[START Data lines]
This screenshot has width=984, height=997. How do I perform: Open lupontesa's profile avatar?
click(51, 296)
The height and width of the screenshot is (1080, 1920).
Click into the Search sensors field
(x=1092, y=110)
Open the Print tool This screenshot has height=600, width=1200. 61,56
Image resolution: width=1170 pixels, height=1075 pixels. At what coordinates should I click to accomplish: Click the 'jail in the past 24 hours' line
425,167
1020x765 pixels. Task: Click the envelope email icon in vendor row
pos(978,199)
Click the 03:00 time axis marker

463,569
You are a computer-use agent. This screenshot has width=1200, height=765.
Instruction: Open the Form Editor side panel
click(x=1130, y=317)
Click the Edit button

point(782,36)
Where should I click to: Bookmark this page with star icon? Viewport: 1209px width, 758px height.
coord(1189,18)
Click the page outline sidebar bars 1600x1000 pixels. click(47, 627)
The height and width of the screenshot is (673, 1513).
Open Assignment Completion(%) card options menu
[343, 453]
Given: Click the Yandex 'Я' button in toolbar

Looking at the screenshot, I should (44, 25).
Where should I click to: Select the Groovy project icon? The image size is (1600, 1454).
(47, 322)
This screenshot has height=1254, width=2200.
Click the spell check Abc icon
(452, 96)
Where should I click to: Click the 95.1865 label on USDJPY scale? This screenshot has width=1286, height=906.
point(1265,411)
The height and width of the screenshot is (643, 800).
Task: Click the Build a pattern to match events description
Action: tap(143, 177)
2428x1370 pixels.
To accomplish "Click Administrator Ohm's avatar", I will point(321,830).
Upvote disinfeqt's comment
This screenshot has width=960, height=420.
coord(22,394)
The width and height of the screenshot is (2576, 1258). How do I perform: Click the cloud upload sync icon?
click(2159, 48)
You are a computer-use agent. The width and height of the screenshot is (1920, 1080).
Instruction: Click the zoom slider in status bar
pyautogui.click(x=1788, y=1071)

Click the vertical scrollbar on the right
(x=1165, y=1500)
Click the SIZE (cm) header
[END Data lines]
*What the task requires*
Write out the data above as a numbered list, one line per item, omitting the blank lines.

*Exercise response*
1. This screenshot has width=984, height=997. How do I perform: Open lupontesa's profile avatar?
2. click(51, 296)
3. The height and width of the screenshot is (1080, 1920).
4. Click into the Search sensors field
5. (x=1092, y=110)
6. Open the Print tool This screenshot has height=600, width=1200. 61,56
7. Image resolution: width=1170 pixels, height=1075 pixels. At what coordinates should I click to accomplish: Click the 'jail in the past 24 hours' line
8. 425,167
9. 1020x765 pixels. Task: Click the envelope email icon in vendor row
10. pos(978,199)
11. Click the 03:00 time axis marker
12. 463,569
13. You are a computer-use agent. This screenshot has width=1200, height=765.
14. Instruction: Open the Form Editor side panel
15. click(x=1130, y=317)
16. Click the Edit button
17. point(782,36)
18. Where should I click to: Bookmark this page with star icon? Viewport: 1209px width, 758px height.
19. coord(1189,18)
20. Click the page outline sidebar bars 1600x1000 pixels. click(47, 627)
21. The height and width of the screenshot is (673, 1513).
22. Open Assignment Completion(%) card options menu
23. [343, 453]
24. Given: Click the Yandex 'Я' button in toolbar
25. Looking at the screenshot, I should (44, 25).
26. Where should I click to: Select the Groovy project icon? The image size is (1600, 1454).
27. (47, 322)
28. This screenshot has height=1254, width=2200.
29. Click the spell check Abc icon
30. (452, 96)
31. Where should I click to: Click the 95.1865 label on USDJPY scale? This screenshot has width=1286, height=906.
32. point(1265,411)
33. The height and width of the screenshot is (643, 800).
34. Task: Click the Build a pattern to match events description
35. Action: tap(143, 177)
36. 2428x1370 pixels.
37. To accomplish "Click Administrator Ohm's avatar", I will point(321,830).
38. Upvote disinfeqt's comment
39. This screenshot has width=960, height=420.
40. coord(22,394)
41. The width and height of the screenshot is (2576, 1258). How do I perform: Click the cloud upload sync icon?
42. click(2159, 48)
43. You are a computer-use agent. The width and height of the screenshot is (1920, 1080).
44. Instruction: Click the zoom slider in status bar
45. pyautogui.click(x=1788, y=1071)
46. Click the vertical scrollbar on the right
47. (x=1165, y=1500)
48. Click the SIZE (cm) header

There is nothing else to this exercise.